▶ WHAT YOU HAVE TO DO
Nothing but the text of the records belongs in your answer: repeat all of it exactly and leave out the images.

»»

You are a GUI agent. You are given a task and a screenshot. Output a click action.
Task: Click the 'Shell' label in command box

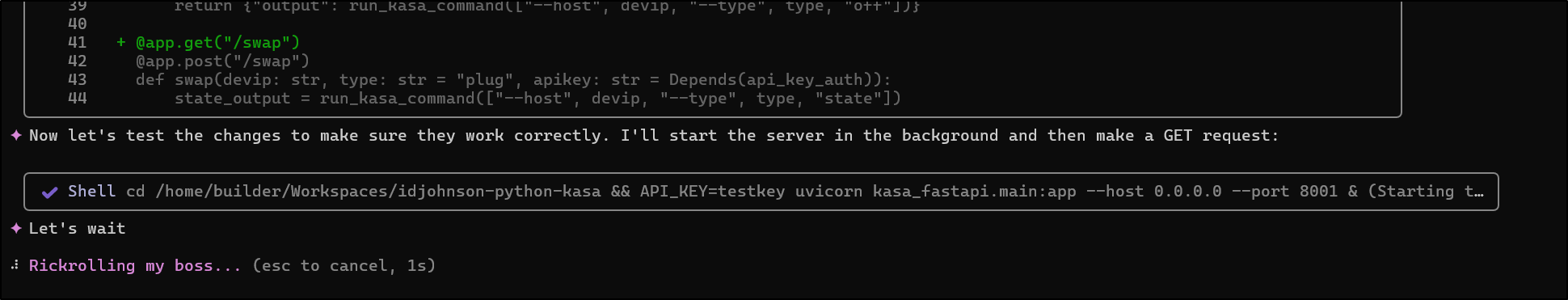(x=91, y=192)
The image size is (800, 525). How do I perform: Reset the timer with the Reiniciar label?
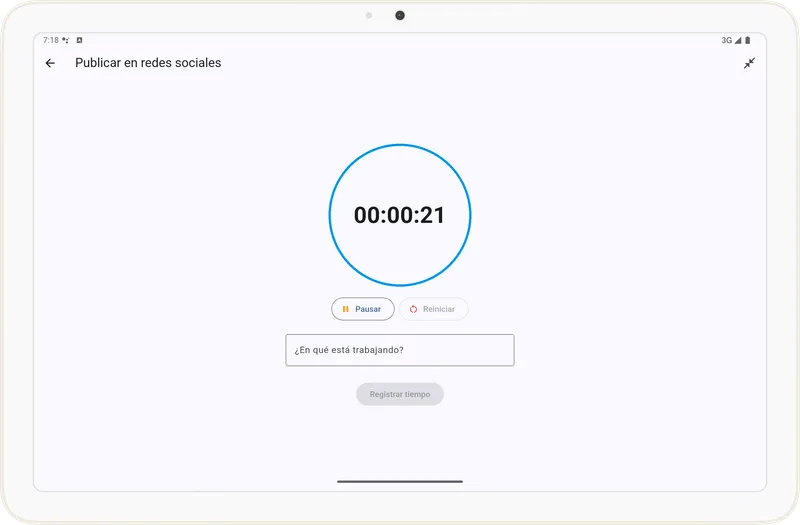coord(439,309)
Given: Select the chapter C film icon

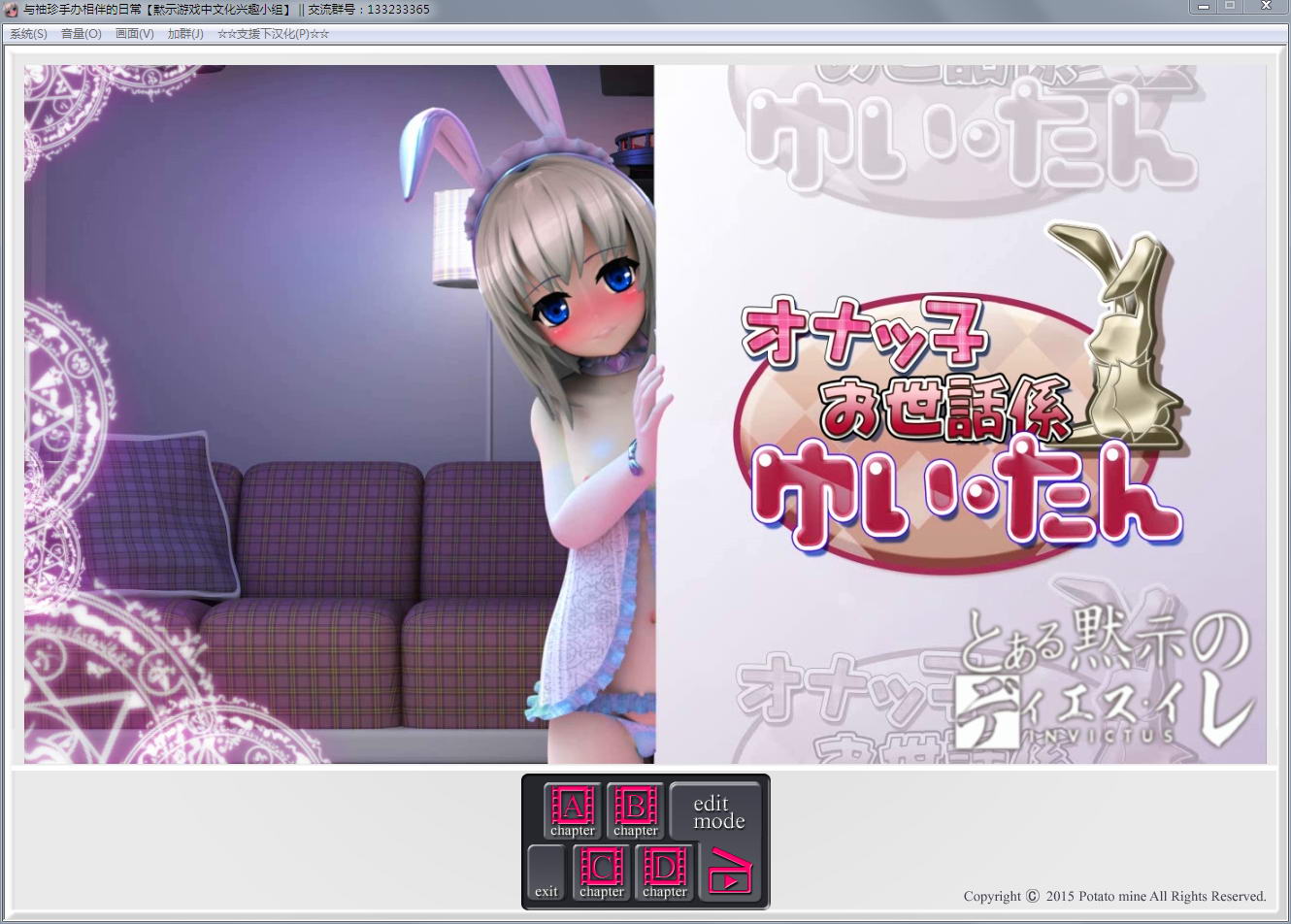Looking at the screenshot, I should [601, 872].
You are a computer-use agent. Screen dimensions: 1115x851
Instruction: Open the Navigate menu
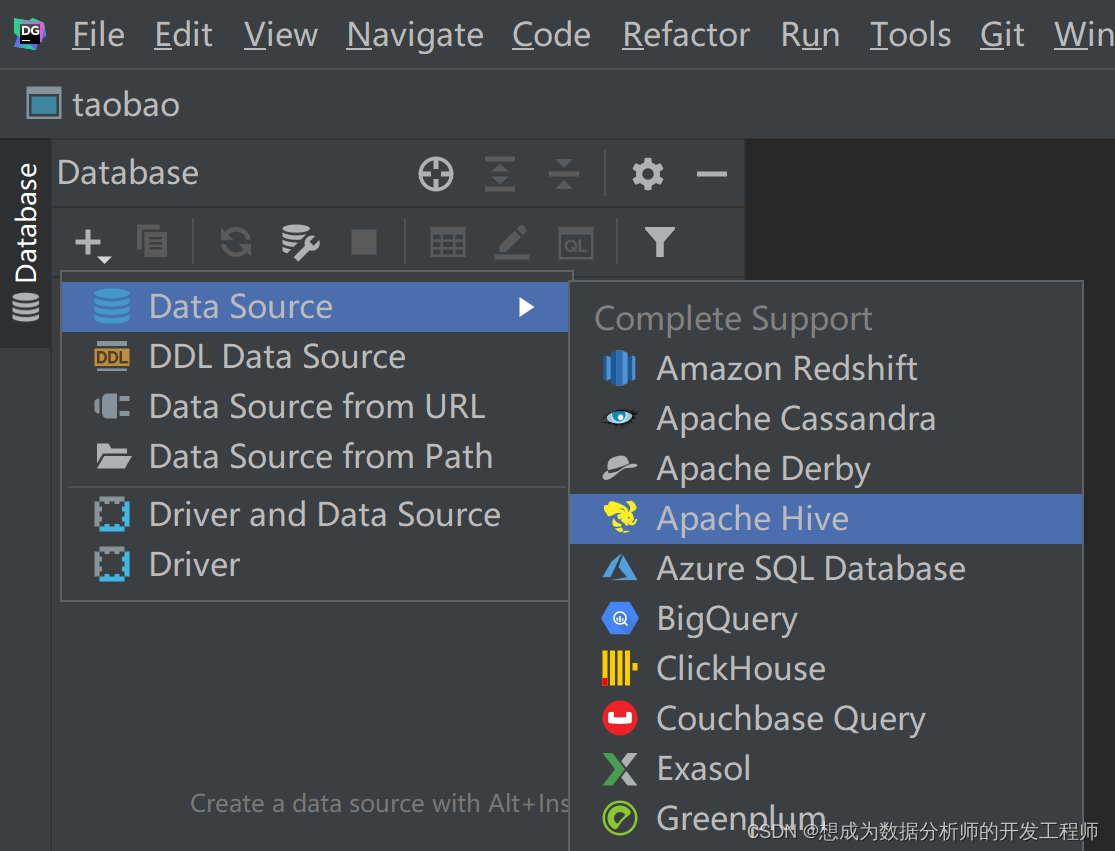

««

▶ RESULT OF THE TASK
You are a GUI agent. You are given a task and a screenshot. Output a click action.
Task: Click the 'Shell' label in command box

(x=91, y=192)
The image size is (800, 525). How do I perform: Reset the timer with the Reiniciar label?
coord(439,309)
Given: Select the chapter C film icon

Looking at the screenshot, I should [601, 872].
You are a computer-use agent. Screen dimensions: 1115x851
Instruction: Open the Navigate menu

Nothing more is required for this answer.